Simple Log Service supports associated monitoring and no-data alerts. This topic explains how to configure associated monitoring and no-data alerts.
Monitoring timeliness
Alerting and Monitoring System Principles
The alerting and monitoring system executes the configured query statement at regular intervals based on the Check Frequency. The results are used as parameters for alert conditions. If the conditions are met, an alert is triggered.
Issue Analysis
Data Indexing Latency: There is a delay between data being written to Simple Log Service and when it is available for querying. This delay can result in missed data.
For instance, if the alert execution time is 12:03:30 and the query range is one minute prior, the Check Frequency is set to a fixed interval of 1 minute. The query time range is [12:02:30, 12:03:30). Logs written at 12:03:29 may not be included in the query at 12:03:30.
Query Inaccuracy: Logs with different timestamps within the same minute may be indexed incorrectly due to the indexing method of Simple Log Service.
For example, if logs are written at 12:02:50 with timestamps such as 12:02:20 and 12:02:50, the index may incorrectly assign these logs to the 12:02:20 timestamp, making them unqueryable in the time range [12:02:30, 12:03:30).
Optimization Suggestions
For Accuracy: If you require high accuracy for alerting and want to avoid repeated alerts or false negatives.
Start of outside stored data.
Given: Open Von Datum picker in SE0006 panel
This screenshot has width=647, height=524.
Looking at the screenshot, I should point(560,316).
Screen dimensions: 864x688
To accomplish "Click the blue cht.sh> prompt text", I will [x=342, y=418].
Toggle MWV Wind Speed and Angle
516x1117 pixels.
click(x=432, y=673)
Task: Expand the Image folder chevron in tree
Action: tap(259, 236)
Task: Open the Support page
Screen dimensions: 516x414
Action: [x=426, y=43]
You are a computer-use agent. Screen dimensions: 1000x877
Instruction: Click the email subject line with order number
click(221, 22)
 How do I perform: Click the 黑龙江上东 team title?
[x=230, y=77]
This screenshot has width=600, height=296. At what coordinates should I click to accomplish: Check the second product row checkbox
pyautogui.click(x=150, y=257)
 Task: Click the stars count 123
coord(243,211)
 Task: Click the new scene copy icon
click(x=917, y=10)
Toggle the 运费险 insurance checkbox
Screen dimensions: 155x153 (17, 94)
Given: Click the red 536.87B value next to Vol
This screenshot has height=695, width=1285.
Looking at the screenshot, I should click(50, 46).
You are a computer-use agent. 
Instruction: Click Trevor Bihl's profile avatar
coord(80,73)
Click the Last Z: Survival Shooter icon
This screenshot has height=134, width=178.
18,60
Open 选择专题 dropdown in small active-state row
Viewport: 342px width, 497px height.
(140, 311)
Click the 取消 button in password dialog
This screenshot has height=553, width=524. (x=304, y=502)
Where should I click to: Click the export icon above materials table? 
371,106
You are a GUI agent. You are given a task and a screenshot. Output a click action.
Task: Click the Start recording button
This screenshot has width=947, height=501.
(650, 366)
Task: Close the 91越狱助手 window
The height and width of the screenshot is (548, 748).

Data Indexing Latency: Set the relative Start Time and End Time of the Query Interval to slightly earlier than the current time, such as 70 seconds to 10 seconds ago (relative). This allows for a buffer to account for indexing delays.
Query Inaccuracy: Choose whole time points such as 1 minute, 5 minutes, or 1 hour for the Query Interval and set the check frequency to match, ensuring more accurate results.
For Real-Time Performance: If you require prompt alerting and can tolerate duplicate alerts.
Data Indexing Latency: Adjust the relative Start Time of the Query Interval when performing Query And Analysis to an earlier point, such as 70 seconds (relative).
Query Inaccuracy: Ensure the Query Interval during Query Statistics includes the previous minute, such as 90 seconds (relative), and set the check frequency to 1 minute.
Associate multiple query analysis results
The Simple Log Service alerting and monitoring system processes query and analysis results as sets and enables the monitoring of multiple sets in combination, as illustrated below.
Simple Log Service can monitor up to three combined sets.
By default, set operations utilize only the first 1,000 rows from the query and analysis results. However, if there are three query and analysis operations and the Set Operation is not configured with a No Merge option, only the first 100 rows from each operation are considered.
When three sets are involved, the system first conducts a set operation on the initial two sets, then combines those results with the third set. For instance:
Set A LEFT JOIN Set B LEFT JOIN Set C: The system first LEFT JOINs Set A with Set B, then LEFT JOINs those results with Set C.
Set A JOIN Set B INNER JOIN Set C: The system first JOINs Set A with Set B, then INNER JOINs those results with Set C.
Set A LEFT EXCLUDE JOIN Set B No Merge Set C: The system performs a LEFT EXCLUDE JOIN between Set A and Set B, while Set C is not included in the final query and analysis results.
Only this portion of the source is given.